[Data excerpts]

-- Opening Marker --

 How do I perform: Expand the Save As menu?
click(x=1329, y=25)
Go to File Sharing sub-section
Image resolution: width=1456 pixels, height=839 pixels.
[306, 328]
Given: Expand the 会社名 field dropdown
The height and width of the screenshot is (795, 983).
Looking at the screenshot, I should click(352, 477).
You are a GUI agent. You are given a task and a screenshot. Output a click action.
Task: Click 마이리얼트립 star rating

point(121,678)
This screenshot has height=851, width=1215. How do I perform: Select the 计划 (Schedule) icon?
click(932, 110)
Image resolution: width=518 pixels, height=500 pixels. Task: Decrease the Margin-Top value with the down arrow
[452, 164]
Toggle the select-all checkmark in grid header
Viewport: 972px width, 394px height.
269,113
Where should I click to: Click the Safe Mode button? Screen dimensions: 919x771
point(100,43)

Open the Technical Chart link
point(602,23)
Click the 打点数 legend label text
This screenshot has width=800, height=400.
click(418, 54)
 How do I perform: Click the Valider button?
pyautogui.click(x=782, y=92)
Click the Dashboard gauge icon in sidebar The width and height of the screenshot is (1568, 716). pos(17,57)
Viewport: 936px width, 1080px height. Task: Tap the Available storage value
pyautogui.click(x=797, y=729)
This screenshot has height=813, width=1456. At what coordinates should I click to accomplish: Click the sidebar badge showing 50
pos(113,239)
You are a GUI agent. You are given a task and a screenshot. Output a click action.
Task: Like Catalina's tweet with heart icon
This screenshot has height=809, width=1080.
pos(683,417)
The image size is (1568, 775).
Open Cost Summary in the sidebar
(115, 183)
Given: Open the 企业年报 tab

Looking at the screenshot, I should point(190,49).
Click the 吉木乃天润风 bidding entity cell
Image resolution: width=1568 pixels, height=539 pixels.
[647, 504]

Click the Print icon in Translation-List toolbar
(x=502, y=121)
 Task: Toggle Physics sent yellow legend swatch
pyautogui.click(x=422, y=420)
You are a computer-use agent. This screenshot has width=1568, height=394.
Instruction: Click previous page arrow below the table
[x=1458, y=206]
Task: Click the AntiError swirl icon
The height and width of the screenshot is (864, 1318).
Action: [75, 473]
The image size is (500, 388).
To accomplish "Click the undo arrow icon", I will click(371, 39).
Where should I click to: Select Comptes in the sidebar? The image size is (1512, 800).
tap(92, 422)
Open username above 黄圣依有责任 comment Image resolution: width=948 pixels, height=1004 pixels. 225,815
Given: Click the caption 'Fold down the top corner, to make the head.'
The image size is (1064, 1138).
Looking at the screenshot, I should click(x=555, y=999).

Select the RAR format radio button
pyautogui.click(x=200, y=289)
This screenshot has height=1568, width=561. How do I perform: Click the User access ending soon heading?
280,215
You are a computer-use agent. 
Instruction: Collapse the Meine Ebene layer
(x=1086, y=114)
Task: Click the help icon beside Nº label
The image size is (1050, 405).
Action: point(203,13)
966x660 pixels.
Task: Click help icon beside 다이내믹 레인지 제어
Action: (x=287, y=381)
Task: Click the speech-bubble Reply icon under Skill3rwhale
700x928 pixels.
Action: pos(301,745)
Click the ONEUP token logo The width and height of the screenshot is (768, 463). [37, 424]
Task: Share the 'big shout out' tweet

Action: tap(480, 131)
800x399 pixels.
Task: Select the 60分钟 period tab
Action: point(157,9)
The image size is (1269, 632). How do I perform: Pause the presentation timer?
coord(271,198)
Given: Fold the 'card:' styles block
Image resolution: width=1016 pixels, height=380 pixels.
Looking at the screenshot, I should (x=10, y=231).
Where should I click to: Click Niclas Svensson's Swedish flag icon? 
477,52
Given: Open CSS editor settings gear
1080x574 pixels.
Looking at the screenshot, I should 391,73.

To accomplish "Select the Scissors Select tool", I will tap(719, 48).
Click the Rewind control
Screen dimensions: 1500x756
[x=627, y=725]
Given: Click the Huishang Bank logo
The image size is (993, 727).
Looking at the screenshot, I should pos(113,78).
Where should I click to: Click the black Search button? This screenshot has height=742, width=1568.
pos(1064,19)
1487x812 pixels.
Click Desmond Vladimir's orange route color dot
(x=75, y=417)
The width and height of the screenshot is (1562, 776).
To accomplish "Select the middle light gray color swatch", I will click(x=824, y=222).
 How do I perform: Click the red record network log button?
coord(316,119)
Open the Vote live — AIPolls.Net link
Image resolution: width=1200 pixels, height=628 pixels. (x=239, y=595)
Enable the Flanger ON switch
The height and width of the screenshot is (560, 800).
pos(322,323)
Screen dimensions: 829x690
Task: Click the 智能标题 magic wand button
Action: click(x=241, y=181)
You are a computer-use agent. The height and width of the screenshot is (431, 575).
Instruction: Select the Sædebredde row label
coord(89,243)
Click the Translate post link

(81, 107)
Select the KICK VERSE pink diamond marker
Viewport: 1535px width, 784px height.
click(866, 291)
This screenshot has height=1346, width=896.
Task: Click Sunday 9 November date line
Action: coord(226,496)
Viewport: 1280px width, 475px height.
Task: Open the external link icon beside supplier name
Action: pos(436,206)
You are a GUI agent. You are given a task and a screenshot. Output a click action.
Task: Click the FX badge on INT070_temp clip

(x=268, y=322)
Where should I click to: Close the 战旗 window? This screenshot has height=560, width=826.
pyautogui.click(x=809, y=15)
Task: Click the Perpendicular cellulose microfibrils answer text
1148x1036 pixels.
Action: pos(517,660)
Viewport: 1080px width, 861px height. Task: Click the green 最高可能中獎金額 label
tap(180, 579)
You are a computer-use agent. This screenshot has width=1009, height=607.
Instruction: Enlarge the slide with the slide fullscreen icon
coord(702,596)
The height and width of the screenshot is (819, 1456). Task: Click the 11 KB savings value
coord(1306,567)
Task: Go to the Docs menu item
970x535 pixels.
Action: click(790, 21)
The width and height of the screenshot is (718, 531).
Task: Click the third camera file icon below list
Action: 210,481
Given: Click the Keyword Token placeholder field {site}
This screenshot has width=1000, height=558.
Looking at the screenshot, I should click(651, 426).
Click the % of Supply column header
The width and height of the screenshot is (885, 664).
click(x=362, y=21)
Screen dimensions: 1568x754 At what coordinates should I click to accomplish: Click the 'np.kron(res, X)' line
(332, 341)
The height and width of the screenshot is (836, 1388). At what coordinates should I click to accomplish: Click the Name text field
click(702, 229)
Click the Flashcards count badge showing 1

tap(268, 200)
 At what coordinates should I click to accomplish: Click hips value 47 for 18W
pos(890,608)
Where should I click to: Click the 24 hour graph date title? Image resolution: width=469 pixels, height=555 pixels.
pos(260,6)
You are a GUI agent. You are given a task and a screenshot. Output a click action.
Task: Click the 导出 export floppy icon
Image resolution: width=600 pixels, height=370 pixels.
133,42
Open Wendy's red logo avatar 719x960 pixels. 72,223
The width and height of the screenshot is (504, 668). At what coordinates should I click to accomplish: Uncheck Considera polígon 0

-- Closing Marker --

• [Task prompt]
As listed above, the lines from the line with "The width and height of the screenshot is (1562, 776)." to the line with "You are a computer-use agent. The" are to be echoed exactly, with both ends included and nothing added.

• [Output of the exercise]
The width and height of the screenshot is (1562, 776).
To accomplish "Select the middle light gray color swatch", I will click(x=824, y=222).
 How do I perform: Click the red record network log button?
coord(316,119)
Open the Vote live — AIPolls.Net link
Image resolution: width=1200 pixels, height=628 pixels. (x=239, y=595)
Enable the Flanger ON switch
The height and width of the screenshot is (560, 800).
pos(322,323)
Screen dimensions: 829x690
Task: Click the 智能标题 magic wand button
Action: click(x=241, y=181)
You are a computer-use agent. The height and width of the screenshot is (431, 575).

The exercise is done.